O’Neill lebih mengutamakan soft-diplomacy dan lebih mengutamakan relasi baiknya dengan Indonesia.

Jika kita melihat pada masyarakat Papua Nugini itu sendiri, maka akan sangat banyak yang bersimpati terhadap pergerakan Papua Barat. Mereka melihat bahwa mereka dan Papua Barat merupakan satu identitas dimana kedekatan budaya dan etnis sangat melekat antara Papua Nugini dengan Papua Barat. Banyak yang bersimpati dan mendukung Papua Barat terkait self-determination yang didambakan oleh separatis Papua Barat (Kambuaya, 2019). Pada dasarnya hal ini menandakan bahwa masyarakat Papua Nugini dapat dikatakan volatile terhadap perkembangan di Papua. Maksudnya adalah cara Indonesia menangani kasus ini dan sorotan media di Papua terutama yang berunsur negatif maka akan menyulut simpatisan separatisme Papua Barat di Papua Nugini dengan akan semakin vokalnya masyarakat Papua

Nugini dalam menuntut separatisme Papua.

Maka ini perlu menjadi perhatian khusus bagi Indonesia tersendiri. Meskipun secara resmi dan kebijakan luar negeri Papua Nugini tetap akan mengakui kedaulatan Indonesia atas tanah Papua dan akan lebih memilih untuk memiliki hubungan yang baik dengan Indonesia. Namun, hal ini tidak serta merta menjamin Papua Nugini tidak akan menyebabkan potensi internasionalisasi isu Papua merdeka.
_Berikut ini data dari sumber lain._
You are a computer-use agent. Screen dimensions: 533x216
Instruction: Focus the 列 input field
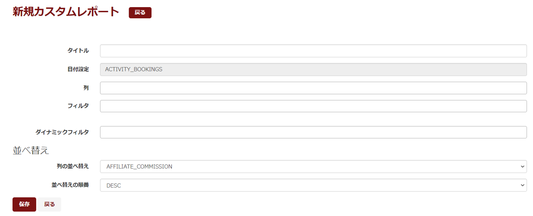click(x=313, y=88)
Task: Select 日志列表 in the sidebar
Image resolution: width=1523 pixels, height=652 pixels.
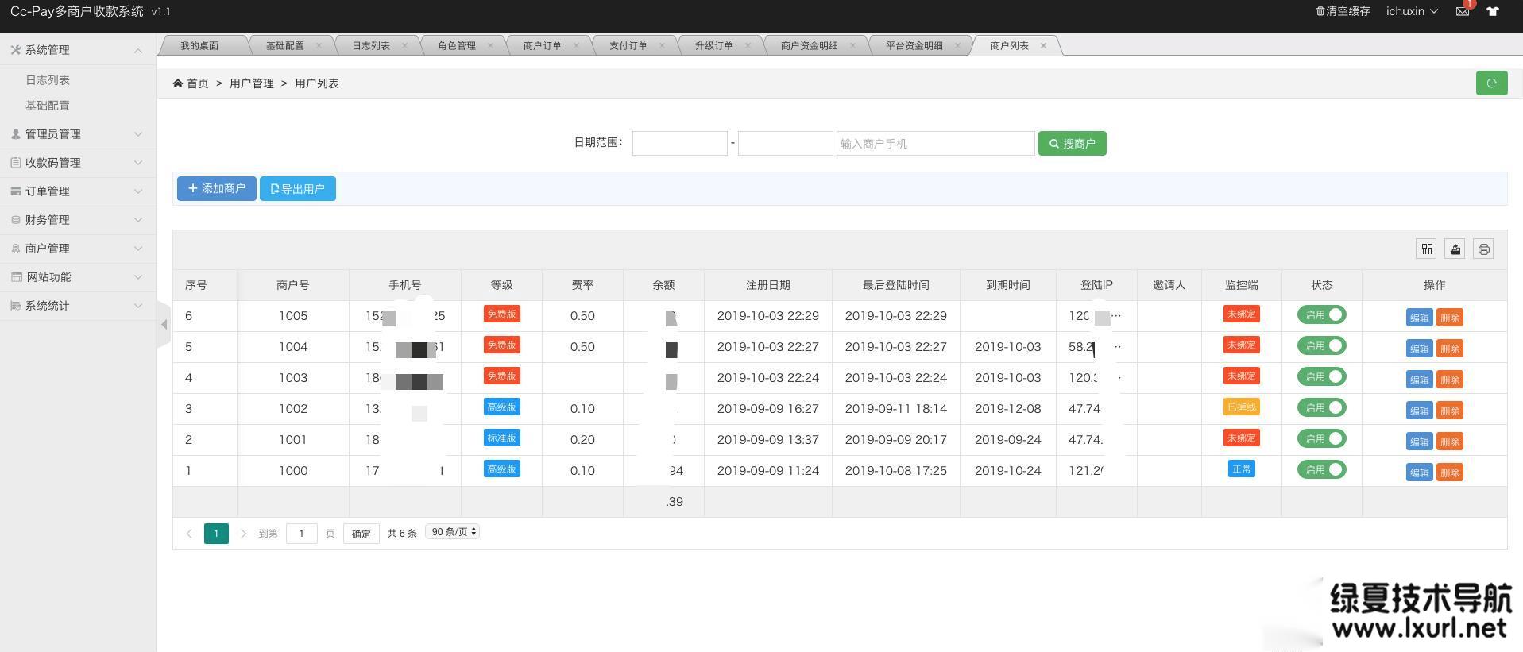Action: click(x=48, y=80)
Bahwasannya secara tingkat masyarakat dan beberapa pejabat publik Papua Nugini bersimpati terhadap pergerakan separatisme Papua Barat dan hal ini tentu akan menjadi salah satu yang rentan terhadap arah sorotan media dan juga informasi yang didapat. Dalam artian jika Indonesia terekspos dalam

pelanggaran hak asasi manusianya terhadap separatis Papua secara besar maka tidak akan tidak mungkin untuk Papua Nugini turut mendesak Indonesia untuk memberikan Papua Barat referendum self-determination.